Differences in UHC: UK and Thailand

Differences in UHC: UK and Thailand

Monday, 22 February 2016
A brief look at universal health coverage examples in the UK and Thailand.  

At the Prince Maidol Award Conference, in Thailand 26-31 January 2016, the UK’s National Institute of Health and Clinical Excellence (NICE), and its equivalent, Thailand’s Health Intervention and Technology Assessment Programme (HITAP), launched books about their history and impact.

NICE discusses its impact in the UK’s National Health System (NHS), one of the oldest universal health coverage (UHC) examples in the world, while HITAP explores its impact in Thailand, one of the newest UHC examples.  

Terrible Beauty: A Short History of NICE

Three factors spawned NICE. After 50 years of unfettered expansion and liberal spending of public monies since its creation in 1948, the NHS began to face challenging situations in the budgetary cuts of the Monetarist Thatcherite period of the 1980s. There was a need to address:

  • The “postcode” nature of services. If you lived in one area (postcode) you got a certain drug and treatment, while not in another postcode. This was clinically and politically unacceptable. It could win and lose you elections.
  • Rationing, a ‘dirty word’ since it had bitter memories of the war years, raised its ugly head again. The two million war dead, the great workers’ union and civil society agitation that set-up a social welfare state in 1948 was now under threat. A NHS that met the needs of everyone, free at the point of delivery, based on clinical need and not ability to pay, was under threat.
  • Politicians knew that health was a political choice. As Aneurin Bevan said, “if a hospital bedpan is dropped in a hospital corridor… the reverberations should echo around Whitehall”. Politicians needed a professional, objective and neutral body to oversee NHS reform from the sidelines. 

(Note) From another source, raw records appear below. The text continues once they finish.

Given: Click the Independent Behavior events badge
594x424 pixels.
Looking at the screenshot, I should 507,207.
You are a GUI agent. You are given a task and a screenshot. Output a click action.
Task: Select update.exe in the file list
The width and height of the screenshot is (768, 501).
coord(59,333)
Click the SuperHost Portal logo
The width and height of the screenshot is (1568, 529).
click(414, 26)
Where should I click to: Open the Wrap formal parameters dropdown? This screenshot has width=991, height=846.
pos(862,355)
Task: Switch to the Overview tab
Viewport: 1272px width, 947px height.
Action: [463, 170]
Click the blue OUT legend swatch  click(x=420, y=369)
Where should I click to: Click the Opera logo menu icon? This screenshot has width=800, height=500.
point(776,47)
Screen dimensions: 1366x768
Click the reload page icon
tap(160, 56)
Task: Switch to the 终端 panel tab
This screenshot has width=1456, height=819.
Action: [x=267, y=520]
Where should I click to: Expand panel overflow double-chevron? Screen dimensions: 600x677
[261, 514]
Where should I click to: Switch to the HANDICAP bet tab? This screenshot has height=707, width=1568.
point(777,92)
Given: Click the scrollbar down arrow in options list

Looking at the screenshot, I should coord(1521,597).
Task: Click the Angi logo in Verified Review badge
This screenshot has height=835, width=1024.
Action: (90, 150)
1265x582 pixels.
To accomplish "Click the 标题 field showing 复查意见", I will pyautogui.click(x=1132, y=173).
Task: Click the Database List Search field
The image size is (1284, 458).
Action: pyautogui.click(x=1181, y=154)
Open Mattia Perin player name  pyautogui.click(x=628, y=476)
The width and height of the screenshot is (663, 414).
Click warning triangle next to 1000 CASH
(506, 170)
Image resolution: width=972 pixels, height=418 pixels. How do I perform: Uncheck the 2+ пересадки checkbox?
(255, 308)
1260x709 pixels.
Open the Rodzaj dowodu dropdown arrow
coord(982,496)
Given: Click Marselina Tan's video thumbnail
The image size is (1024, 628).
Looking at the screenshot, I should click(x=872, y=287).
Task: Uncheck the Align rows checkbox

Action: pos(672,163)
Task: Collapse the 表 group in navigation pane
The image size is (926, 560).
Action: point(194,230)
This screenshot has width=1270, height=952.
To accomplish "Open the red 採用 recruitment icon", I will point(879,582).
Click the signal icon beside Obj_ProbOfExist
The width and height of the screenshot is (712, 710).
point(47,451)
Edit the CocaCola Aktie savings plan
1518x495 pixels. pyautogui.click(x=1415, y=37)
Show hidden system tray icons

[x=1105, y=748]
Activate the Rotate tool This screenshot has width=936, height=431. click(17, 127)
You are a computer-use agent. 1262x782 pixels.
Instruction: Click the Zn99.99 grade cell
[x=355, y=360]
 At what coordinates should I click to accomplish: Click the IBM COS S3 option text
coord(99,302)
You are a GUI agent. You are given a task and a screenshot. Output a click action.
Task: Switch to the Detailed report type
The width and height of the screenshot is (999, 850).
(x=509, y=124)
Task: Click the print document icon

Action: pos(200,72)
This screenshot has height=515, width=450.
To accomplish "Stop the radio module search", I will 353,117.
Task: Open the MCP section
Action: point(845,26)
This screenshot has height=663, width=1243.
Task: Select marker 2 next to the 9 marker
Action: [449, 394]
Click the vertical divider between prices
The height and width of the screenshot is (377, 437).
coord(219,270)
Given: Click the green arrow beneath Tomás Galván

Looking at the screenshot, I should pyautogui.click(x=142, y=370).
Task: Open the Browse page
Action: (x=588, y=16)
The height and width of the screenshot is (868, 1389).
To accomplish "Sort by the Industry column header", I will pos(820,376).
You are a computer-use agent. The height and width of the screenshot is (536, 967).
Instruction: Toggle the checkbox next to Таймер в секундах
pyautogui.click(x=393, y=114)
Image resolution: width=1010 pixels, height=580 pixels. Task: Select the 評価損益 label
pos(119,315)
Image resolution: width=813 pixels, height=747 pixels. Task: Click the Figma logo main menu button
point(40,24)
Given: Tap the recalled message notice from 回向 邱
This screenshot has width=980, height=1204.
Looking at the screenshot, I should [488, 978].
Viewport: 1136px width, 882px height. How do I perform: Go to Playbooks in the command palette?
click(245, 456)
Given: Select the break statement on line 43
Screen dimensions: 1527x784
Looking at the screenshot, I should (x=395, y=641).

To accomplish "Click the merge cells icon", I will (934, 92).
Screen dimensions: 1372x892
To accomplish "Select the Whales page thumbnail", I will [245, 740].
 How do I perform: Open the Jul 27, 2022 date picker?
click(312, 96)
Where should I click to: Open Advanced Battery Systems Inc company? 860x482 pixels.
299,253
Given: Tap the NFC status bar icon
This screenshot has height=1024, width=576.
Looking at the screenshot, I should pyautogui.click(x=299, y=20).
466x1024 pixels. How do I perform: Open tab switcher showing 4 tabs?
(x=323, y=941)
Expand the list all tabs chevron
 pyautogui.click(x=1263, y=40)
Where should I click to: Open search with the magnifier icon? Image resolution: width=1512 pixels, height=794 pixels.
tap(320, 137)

NICE was set up in 1999 to be an advisory body to the NHS. There was nothing in legislation that required the NHS to implement its recommendations. However, in a cash-limited service and with individual doctors and health authorities, in the main, poorly placed to assess the value-for-money of new treatments, the service and its clinicians were only too happy – certainly in this instance – to be advised.

Download the book  

A Star in the East: a Short History of HITAP

HITAP was created in 2007 and exists to help decision-makers in government, the health professions, healthcare management, the health products industry, the media, patients and the general public to take better decisions and, no less importantly, to enable them to understand why decisions, which may sometimes be deeply unpopular and counter-intuitive, may be the right ones under the circumstances.

HITAP is the product of two great movements that have dramatically changed the practice of modern medicine throughout the world, and increasingly among low- and middle-income countries that aspire to Universal Health Coverage (UHC). Countries want to be effective and efficient in their coverage hoping to ultimately cover every citizen, and offer a comprehensive range of health services on affordable terms.

The two movements have now emerged as:

  • “Evidence-Based Medicine” (EBM)
  • “Health Technology Assessment” (HTA).